<<<<

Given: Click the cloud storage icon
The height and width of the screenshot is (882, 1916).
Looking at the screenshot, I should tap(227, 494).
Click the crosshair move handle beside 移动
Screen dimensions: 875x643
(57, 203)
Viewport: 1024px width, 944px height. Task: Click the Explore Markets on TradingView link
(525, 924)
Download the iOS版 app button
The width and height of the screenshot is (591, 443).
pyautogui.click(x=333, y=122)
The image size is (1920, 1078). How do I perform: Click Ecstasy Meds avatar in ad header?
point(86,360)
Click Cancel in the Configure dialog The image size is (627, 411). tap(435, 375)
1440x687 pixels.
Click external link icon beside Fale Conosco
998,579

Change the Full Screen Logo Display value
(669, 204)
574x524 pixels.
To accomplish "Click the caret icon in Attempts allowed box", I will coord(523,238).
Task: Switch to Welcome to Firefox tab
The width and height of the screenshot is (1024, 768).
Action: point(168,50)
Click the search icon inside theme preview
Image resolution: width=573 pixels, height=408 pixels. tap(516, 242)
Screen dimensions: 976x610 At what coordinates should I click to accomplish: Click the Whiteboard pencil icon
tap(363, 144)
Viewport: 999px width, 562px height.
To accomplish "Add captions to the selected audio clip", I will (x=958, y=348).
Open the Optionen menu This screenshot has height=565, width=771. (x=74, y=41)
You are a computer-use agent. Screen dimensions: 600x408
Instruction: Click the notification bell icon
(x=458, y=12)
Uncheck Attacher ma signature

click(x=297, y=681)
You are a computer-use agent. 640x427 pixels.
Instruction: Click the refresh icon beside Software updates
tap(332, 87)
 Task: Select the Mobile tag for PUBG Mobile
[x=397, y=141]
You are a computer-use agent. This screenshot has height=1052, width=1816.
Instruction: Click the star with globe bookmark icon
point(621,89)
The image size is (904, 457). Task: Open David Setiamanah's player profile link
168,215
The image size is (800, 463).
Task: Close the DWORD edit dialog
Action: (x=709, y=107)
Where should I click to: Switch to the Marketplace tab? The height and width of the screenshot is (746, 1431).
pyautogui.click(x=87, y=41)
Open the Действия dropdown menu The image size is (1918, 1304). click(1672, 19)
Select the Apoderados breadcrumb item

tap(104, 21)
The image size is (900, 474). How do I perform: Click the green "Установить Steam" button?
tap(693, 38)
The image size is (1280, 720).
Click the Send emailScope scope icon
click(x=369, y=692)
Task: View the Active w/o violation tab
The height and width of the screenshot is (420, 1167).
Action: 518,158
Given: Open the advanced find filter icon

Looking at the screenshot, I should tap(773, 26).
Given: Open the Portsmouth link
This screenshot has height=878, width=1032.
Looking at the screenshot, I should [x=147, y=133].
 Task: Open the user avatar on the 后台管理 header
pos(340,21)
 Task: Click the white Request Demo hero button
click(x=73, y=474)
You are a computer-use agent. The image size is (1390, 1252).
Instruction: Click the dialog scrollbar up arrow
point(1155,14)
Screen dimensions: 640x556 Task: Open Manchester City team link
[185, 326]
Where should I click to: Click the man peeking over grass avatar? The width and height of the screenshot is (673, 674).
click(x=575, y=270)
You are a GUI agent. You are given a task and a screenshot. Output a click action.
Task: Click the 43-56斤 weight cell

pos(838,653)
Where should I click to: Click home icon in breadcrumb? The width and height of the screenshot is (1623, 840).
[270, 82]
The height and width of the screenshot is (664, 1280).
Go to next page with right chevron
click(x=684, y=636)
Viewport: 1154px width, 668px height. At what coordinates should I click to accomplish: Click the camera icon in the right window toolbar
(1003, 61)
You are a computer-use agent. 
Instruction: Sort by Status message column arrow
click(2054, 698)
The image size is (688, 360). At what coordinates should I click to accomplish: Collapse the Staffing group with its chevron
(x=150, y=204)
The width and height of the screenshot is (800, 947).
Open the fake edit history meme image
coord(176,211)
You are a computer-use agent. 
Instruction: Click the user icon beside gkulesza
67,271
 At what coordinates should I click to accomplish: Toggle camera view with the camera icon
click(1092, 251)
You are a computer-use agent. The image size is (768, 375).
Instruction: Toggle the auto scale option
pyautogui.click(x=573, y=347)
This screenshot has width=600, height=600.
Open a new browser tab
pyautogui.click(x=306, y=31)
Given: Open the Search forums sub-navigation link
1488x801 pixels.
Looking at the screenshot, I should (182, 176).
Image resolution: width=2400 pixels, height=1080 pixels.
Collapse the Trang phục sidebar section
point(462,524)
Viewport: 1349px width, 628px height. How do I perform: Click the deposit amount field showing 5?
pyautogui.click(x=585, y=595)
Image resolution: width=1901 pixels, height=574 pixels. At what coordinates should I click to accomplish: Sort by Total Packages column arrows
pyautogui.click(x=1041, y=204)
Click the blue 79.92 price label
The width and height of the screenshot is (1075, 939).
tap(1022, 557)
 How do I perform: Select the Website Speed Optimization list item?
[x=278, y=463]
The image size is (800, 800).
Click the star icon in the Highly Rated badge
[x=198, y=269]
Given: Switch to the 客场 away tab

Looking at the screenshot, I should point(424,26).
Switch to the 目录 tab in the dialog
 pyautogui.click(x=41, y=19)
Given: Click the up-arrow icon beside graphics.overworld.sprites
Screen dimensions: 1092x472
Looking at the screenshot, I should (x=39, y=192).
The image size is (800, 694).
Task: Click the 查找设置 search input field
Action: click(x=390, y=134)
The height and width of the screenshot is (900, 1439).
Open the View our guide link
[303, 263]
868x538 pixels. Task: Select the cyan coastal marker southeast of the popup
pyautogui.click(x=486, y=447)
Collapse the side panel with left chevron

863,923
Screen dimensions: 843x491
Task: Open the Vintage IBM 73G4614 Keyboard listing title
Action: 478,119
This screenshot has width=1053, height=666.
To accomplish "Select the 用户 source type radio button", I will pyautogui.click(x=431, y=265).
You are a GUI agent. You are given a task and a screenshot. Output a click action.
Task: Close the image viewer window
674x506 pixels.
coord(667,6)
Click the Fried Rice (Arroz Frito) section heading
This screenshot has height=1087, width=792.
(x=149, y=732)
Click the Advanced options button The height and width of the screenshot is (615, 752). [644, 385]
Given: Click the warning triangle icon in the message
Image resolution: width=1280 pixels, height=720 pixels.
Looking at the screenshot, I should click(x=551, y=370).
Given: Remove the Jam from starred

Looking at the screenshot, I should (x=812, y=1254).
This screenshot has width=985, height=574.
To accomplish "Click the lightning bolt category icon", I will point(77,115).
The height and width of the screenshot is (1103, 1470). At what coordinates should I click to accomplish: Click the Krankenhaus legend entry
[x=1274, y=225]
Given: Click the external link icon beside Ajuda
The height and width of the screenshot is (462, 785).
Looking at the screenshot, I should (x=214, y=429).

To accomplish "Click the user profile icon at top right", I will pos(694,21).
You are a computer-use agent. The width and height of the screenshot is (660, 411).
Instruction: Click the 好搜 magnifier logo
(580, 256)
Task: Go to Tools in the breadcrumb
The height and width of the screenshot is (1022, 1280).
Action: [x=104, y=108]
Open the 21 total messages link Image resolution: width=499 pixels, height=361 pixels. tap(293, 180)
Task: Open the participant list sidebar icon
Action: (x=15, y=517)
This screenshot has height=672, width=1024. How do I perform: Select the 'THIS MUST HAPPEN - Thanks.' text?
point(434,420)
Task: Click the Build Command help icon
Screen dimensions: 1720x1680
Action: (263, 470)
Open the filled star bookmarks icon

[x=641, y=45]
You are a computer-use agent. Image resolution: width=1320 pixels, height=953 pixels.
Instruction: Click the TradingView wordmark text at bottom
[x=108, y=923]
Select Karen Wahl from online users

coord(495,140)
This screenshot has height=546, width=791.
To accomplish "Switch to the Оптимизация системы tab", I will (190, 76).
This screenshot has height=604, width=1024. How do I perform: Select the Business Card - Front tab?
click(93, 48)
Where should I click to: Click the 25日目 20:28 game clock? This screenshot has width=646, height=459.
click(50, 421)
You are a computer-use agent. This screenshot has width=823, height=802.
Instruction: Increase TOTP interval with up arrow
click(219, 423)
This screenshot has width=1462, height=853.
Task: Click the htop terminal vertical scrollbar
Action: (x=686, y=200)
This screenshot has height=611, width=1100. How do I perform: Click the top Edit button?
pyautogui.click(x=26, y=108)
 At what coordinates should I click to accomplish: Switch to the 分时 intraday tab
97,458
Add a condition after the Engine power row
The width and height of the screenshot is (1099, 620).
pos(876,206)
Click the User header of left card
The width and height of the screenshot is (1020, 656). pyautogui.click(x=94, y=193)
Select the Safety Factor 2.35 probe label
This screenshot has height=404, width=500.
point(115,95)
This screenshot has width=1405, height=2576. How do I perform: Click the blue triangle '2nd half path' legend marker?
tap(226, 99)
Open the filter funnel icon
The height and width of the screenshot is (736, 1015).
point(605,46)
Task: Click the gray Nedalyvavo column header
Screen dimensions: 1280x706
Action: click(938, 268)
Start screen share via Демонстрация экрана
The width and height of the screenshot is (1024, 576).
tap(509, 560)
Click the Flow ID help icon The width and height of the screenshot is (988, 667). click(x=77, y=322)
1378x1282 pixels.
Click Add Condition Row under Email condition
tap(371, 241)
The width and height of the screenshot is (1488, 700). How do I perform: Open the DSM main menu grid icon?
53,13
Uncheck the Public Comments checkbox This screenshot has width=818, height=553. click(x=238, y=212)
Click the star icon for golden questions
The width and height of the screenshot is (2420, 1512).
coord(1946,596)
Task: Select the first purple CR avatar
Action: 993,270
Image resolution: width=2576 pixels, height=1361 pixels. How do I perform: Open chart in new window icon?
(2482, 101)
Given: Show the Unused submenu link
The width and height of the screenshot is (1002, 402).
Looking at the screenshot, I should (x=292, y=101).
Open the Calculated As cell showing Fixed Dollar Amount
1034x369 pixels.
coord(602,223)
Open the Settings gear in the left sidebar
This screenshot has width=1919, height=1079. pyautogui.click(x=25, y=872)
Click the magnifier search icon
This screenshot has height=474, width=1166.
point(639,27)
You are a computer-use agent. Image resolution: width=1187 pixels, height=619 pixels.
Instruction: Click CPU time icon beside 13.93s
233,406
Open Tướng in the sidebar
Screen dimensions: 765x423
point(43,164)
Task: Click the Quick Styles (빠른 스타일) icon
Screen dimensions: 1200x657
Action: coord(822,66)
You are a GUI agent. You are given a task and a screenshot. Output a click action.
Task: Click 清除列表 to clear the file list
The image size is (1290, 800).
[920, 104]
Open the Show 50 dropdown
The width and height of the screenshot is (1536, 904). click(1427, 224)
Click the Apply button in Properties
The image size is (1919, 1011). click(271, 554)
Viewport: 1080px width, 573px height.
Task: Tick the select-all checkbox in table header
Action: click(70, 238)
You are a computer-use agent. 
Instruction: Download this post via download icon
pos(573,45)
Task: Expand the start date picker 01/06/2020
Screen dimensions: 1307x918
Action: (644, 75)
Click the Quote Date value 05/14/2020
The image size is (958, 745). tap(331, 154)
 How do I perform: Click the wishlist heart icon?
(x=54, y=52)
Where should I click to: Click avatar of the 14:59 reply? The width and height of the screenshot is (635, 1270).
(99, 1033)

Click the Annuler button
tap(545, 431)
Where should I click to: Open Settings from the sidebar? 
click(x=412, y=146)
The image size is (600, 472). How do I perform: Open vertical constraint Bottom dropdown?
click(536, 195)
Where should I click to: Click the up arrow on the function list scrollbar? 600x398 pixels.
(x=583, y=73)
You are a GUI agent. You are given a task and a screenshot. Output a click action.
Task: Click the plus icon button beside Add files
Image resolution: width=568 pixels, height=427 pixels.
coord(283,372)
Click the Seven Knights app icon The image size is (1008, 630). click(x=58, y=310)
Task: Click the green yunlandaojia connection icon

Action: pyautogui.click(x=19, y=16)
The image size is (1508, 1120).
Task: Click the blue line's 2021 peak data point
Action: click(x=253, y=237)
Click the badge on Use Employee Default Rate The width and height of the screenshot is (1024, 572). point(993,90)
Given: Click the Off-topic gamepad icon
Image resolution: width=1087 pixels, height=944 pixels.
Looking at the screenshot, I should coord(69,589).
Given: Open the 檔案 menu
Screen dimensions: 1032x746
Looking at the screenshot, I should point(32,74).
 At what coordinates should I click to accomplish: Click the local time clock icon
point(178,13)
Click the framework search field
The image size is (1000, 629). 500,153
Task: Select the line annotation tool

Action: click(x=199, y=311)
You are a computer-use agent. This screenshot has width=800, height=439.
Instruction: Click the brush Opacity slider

>>>>

> **Task brief**: Tally the lines of the data that include the word "help". Reply with the number only.

> **Task solution**: 2